- [YOUR ASSIGNMENT]:
Scan the entries below and extract each line with the word "computer" in it.

- [MATERIAL SHOWN]:
########
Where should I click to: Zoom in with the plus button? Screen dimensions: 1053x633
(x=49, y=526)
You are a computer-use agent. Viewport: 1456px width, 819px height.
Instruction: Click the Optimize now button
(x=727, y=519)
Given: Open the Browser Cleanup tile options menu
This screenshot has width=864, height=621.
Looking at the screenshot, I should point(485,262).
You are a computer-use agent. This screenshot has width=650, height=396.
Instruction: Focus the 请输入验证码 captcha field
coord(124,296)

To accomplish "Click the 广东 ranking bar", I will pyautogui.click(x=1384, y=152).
########
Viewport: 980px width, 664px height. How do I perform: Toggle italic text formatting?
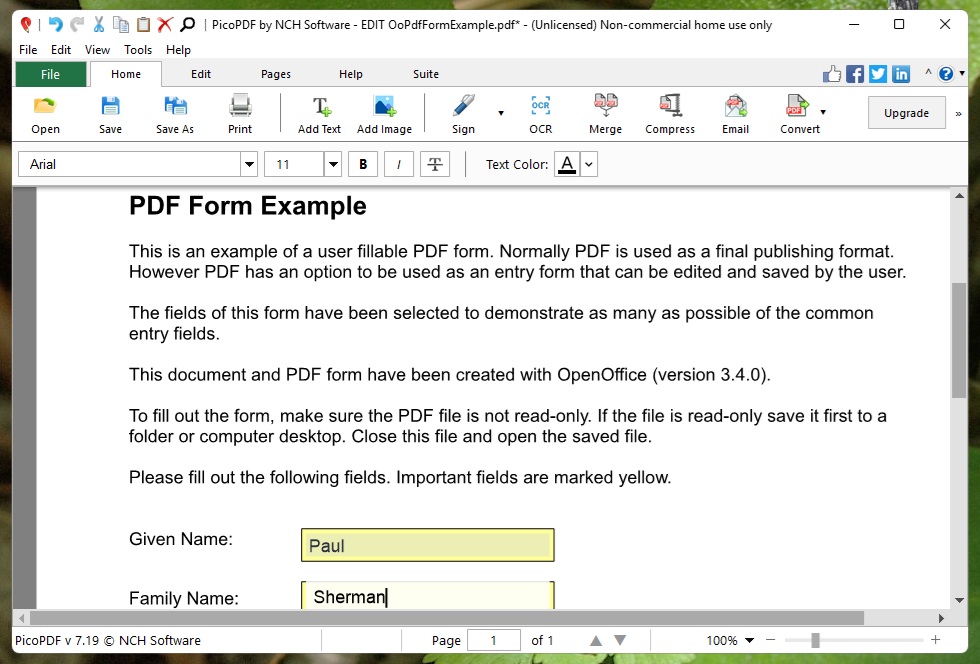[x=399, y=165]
########
- [SOLUTION FOR THIS PROBLEM]:
You are a computer-use agent. Viewport: 1456px width, 819px height.
You are a computer-use agent. This screenshot has width=650, height=396.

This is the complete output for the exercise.